Like more than a few Martin Scorsese epics, the searing, sprawling “Killers of the Flower Moon” recounts a horrific campaign of violence from the inside. Adapted from David Grann’s 2017 nonfiction book, the movie revisits an oil-rich, increasingly blood-soaked stretch of 1920s Oklahoma — a land whose wealthy Osage Nation owners have begun to die under brutal and mysterious circumstances. The killers’ identities aren’t obvious, at least not at first, though their motives very much are: Their aim is to right the balance in a world where their presumed racial and cultural inferiors have been granted an unworthy position of influence. To that end, the Osage must be divested of their riches by any means necessary, including oppression and extortion, marriage and murder.
The movie, which premiered out of competition at the Cannes Film Festival on Saturday, is both like and unlike anything its director has ever done.
It finds Scorsese reteaming with two of his favorite actors, though never until now have they appeared together: Robert De Niro plays William Hale, a powerful cattle rancher in Fairfax, Okla., and Leonardo DiCaprio plays Ernest Burkhart, his obedient if somewhat feckless nephew.

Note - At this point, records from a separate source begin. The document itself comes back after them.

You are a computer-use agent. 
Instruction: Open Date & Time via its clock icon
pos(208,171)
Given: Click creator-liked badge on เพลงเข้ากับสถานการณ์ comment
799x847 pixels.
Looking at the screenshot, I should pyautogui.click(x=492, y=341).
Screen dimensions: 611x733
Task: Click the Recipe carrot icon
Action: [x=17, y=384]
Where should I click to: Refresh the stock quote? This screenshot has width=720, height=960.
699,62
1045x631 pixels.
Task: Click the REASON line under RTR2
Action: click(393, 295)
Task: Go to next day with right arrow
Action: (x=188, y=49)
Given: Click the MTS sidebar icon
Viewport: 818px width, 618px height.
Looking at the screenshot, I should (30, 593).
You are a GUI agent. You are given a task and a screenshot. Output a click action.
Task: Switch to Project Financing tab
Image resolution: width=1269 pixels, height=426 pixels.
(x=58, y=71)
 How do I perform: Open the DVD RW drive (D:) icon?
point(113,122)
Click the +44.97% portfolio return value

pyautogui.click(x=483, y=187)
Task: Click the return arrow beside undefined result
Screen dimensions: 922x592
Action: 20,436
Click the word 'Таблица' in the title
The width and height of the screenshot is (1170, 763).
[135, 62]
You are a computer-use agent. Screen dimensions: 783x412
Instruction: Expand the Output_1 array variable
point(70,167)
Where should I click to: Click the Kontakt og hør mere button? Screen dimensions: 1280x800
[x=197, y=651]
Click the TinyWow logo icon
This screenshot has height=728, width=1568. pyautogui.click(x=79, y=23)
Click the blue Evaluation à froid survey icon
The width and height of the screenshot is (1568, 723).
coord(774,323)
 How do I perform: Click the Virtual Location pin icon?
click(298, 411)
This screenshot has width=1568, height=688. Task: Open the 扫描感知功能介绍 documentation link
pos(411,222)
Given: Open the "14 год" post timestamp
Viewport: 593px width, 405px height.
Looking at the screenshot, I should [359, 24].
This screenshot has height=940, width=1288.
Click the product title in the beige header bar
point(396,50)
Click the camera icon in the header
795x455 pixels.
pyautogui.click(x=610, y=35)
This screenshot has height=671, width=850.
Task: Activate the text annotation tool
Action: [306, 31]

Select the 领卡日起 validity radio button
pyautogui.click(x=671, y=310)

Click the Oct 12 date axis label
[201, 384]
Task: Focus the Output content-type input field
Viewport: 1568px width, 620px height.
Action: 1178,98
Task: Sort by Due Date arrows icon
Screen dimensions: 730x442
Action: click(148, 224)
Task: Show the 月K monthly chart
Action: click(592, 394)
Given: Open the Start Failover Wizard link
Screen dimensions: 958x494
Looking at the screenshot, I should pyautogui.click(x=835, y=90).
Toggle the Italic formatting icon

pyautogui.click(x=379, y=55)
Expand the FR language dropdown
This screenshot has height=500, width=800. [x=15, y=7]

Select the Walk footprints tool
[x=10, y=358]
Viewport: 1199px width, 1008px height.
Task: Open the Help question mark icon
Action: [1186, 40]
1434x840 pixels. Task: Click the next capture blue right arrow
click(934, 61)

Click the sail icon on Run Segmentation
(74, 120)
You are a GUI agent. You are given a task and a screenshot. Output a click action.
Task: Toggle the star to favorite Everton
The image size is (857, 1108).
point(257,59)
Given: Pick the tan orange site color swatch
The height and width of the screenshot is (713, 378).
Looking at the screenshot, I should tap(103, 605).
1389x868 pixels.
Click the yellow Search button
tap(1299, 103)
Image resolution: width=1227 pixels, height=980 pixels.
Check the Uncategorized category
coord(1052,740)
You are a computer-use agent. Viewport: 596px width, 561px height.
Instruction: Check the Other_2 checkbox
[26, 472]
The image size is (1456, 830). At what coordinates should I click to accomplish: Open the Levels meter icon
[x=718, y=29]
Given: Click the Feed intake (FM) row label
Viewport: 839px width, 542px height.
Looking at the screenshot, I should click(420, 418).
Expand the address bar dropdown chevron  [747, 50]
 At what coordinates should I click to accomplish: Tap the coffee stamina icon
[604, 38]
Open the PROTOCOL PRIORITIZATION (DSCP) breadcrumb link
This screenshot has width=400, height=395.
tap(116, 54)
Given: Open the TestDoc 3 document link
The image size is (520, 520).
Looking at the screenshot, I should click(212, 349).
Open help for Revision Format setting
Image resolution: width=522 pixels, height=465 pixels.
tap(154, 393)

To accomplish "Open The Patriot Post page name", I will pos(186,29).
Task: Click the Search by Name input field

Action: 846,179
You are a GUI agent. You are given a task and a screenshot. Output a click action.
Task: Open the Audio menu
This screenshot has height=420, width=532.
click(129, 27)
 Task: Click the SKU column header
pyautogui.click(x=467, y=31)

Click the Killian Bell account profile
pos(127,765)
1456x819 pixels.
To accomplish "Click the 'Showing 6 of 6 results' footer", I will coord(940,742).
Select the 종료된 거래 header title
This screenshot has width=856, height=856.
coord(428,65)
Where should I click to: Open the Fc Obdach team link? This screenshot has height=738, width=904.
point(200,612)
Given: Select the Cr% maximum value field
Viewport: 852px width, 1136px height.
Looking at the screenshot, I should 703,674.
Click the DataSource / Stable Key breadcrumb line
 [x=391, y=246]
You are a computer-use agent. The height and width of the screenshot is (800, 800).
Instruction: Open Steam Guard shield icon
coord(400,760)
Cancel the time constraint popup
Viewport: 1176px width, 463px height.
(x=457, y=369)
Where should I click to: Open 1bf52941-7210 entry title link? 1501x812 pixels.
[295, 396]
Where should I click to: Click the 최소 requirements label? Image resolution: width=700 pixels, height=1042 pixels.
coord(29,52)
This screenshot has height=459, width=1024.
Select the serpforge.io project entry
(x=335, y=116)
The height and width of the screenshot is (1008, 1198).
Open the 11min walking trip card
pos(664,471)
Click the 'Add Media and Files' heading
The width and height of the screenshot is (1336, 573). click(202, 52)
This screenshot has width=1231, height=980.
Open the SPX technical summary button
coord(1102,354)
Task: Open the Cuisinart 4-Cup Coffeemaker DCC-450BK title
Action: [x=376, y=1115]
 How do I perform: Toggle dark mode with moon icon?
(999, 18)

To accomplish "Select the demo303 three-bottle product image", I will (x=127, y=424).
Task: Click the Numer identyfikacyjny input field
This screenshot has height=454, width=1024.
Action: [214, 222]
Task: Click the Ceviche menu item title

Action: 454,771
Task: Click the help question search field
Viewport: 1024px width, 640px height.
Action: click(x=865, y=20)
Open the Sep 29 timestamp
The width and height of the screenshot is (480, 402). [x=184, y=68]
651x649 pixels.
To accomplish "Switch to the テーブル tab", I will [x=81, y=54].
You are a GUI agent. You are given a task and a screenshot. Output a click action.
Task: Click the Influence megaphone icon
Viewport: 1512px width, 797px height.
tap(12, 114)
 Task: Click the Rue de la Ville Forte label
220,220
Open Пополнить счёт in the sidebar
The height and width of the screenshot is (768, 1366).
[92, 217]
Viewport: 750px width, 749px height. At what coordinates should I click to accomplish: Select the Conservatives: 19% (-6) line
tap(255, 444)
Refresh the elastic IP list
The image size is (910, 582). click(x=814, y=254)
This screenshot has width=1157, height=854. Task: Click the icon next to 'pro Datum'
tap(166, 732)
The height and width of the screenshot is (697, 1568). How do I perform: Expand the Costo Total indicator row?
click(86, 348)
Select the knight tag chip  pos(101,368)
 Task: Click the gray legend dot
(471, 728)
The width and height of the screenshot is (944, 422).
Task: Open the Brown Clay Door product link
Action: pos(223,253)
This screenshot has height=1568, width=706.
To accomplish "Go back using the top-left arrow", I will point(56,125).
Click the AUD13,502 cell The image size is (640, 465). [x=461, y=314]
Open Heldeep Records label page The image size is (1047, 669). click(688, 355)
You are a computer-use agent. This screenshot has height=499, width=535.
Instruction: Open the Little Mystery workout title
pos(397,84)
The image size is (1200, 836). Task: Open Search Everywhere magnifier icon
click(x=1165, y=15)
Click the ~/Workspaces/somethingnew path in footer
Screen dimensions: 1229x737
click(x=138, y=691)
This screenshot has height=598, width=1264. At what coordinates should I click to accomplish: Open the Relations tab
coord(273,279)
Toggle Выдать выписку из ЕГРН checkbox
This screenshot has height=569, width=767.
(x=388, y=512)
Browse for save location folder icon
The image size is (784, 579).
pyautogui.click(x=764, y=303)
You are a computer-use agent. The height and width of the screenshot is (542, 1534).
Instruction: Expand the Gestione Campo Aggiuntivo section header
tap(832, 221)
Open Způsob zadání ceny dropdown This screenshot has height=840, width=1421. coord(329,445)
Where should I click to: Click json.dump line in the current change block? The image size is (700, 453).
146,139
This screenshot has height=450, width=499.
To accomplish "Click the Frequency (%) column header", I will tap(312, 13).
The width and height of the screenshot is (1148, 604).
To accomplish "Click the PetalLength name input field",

The larger sphere in which these two men and many others operate is, on one level, a familiar Scorsesean jumble of work and family, money and violence. And yet in its balance of Wild West expanses and intimate domestic spaces, and its focus on Indigenous men and women whose good fortune quickly turns ill, this world is also, for Scorsese, a fascinating new visual, dramatic and political frontier.
In the background of all the dense, teeming action you may hear reverberant echoes of “Goodfellas” and “The Irishman,” “Gangs of New York” and “The Wolf of Wall Street,” among other indelible American epics of organized crime and tribalist violence. But you will also hear — in the agonized cries and silences of an Osage woman named Mollie Burkhart (a superb Lily Gladstone), Ernest’s wife — a story of this nation’s original sin, here compounded to a degree of monstrosity and horror that can give even a chronicler of human evil as seasoned as Scorsese pause.
And a pause, at this juncture, is perhaps worth taking.
Since well before the movie was even completed, the anticipation around “Killers of the Flower Moon” has been especially feverish. That’s partly because every new Scorsese movie is an event, for better or worse, and partly because its arrival, for some cinephiles, would be the truest sign that the movies, at least as we knew and loved them before March 2020, are well and truly back.
Before it begins streaming on Apple TV+, “Killers” will receive an October theatrical release through Paramount Pictures, which will provide a test of how large an audience remains for a filmmaker of Scorsese’s nonindustrial bent and epic ambitions.